_What you need to do_.
1) From the Sarasota County budget article below, list every dollar amount it states.
2) Answer from the Sarasota County budget article below:
(a) What tentative countywide millage rate did the commission set?
(b) By what percentage did the final taxable value of all county properties increase?
(c) What position does Kim Radtke hold?

_Source text_.

Start of Block

With a preliminary fiscal year 2023 budget of $1.45 billion, the Sarasota County Commission on Wednesday set the tentative countywide millage rate at 3.4561, a slight decrease of 0.0098 mills from fiscal 2022 due largely to a decrease in the voter-approved debt service millage to support the Legacy Trail Extension.
“Otherwise, the millage rate remained flat,” Kim Radtke, director of the Office of Financial Management told commissioners.
That doesn’t mean the county will be raking in less tax revenue, though.
Because of the spike in residential and commercial property values in 2022, property owners will be paying more in taxes. The Property Appraiser-certified final taxable value of all county properties increased from $70.2 billion last year to $82.5 billion, a gain of 17.6%.
That results in a projected increase in property tax revenue from $230.4 million last year to $267.9 million for the coming fiscal year.
Although the commission can approve a budget with a lower millage rate in September, it cannot increase the rate set on Wednesday.
During the County Commission’s two-day budget session earlier this month, multiple departments took the opportunity to parlay the anticipated additional revenue into increased personnel, either filling positions previously vacated because of the COVID-19 pandemic's economic impact or creating new jobs to facilitate the county’s population growth.

End of Block

_Supplied data_.

Start of Block

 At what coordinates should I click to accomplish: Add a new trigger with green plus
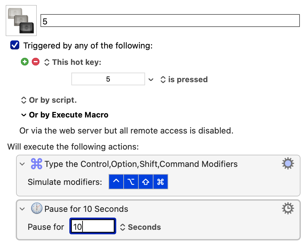click(x=25, y=62)

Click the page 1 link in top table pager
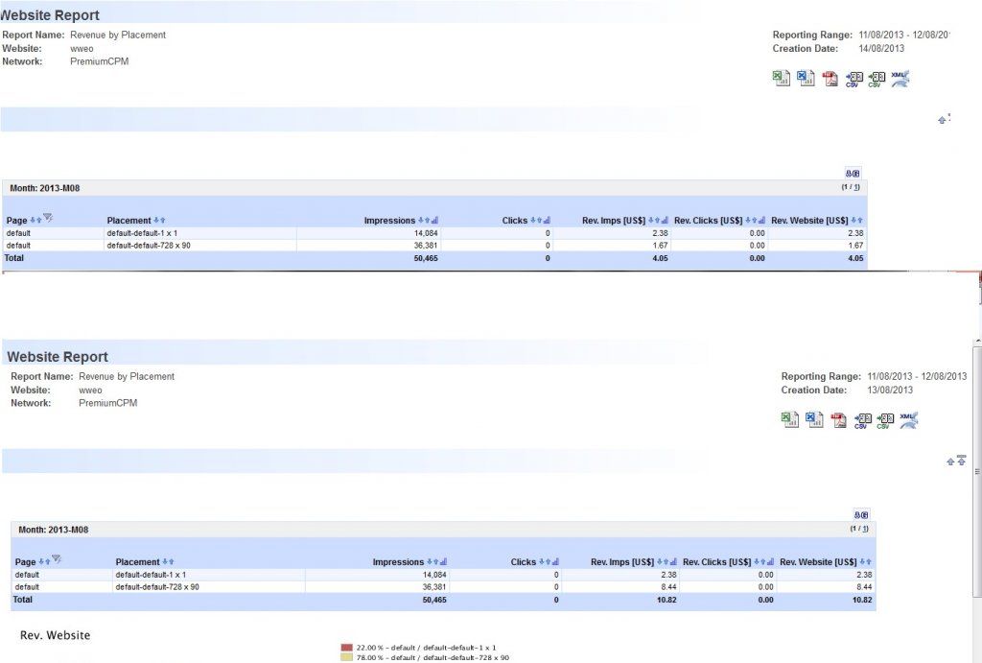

End of Block

_Activity answers_.
1)
$1.45 billion
$70.2 billion
$82.5 billion
$230.4 million
$267.9 million

2)
(a) 3.4561
(b) 17.6%
(c) Director of the Office of Financial Management